The government can choose to invest in NHS-led innovation which retains public trust, and build data systems which are fit for the future, if it commits to avoiding the same mistakes that were made in the procurement of the FDP. 

This is a commitment that will take time to realise and build. However, the government can feasibly take bold steps towards this in the next year. 

Within the next year, the government should: 

  1. Announce the intention not to extend the Palantir FDP contract beyond February 2027, and begin full exit planning. This should include:
    • a ‘baseline upgrade’ programme, supporting the most digitally immature trusts to improve their systems and transition away from FDP apps if required
    • a risk assessment of job losses within data and digital professionals, and beginning to design a long-term workforce investment plan to retain skilled data and digital professionals across NHS institutions.
  2. Conduct a thorough review of existing NHS data infrastructure, especially regional level data federation and data connectivity programmes, that could be scaled up and learned from, to inform any new procurement that may be required. 
  3. Redesign any future procurement based on the following three principles:
    • Support NHS-led innovation and avoid vendor lock-in
    • Protect patient trust and the values of the NHS constitution
    • Design and procure based on evidence and need.

Appendix 1: Benefit claims

NHS England and Palantir have both made significant claims about the benefits provided by the FDP and the scale of the adoption of the FDP. These claims have come under significant scrutiny, and NHS England is currently under investigation by the Office for National Statistics

Benefit claims have been challenged on a number of grounds, including:

  • Benefit claims at specific hospitals may have conflated correlation with causation by attributing all positive change to the FDP, when it may, for example, have been post-pandemic recovery. This was first revealed in the British Medical Journal
  • The Financial Times reported that some national claims rely heavily on a very small number of hospitals.
  • Also reported in the Financial Times, some local hospital data used to make national claims was based on potentially faulty data. 
  • The number of trusts meaningfully using the FDP appears to be lower than national rollout figures suggest.
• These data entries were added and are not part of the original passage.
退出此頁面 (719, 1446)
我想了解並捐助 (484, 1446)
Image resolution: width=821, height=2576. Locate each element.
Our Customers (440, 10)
This was revealed in articles in Democracy for Sale and the British Medical Journal

Palantir was provided with the opportunity to respond to this briefing. Where relevant, their responses have been recorded in the text. They also sent the following relevant comment regarding the benefits claims discussed in this Appendix:

  • “Initial rollout of FDP has been successful, particularly when compared with legacy NHS IT projects. 170 NHS organisations have signed up to the platform, 139 are live and 137 are already delivering benefits.”
  • “The platform has supported over 111,589 additional operations, with 348,084 patients discharged using the app leading to a 13-15% reduction in unnecessary hospital stays. A million outdated waiting list entries have also been safely removed. It is rated ‘green’ by the Major Projects Authority – one of 30 out of 213 major government projects to receive that rating, and has an estimated benefit-cost ratio of £4.92 for every £1 spent.”
  • “Trust adoption of FDP apps is a choice made by the trusts themselves, based on the gaps they identify in their existing infrastructure – not something imposed on them. Numerous clinicians and NHS leaders across trusts have spoken publicly about the efficiency and patient-care improvements the FDP has delivered compared to what they had before.”
  • “As set out by NHS England officials (example here), trusts are adopting the FDP tools at different times and from different starting points. It is normal that trusts like Chelsea and Westminster that have had access to the tools the longest and engaging most deeply are seeing the most benefits, and usage and benefits data should be interpreted in this context.”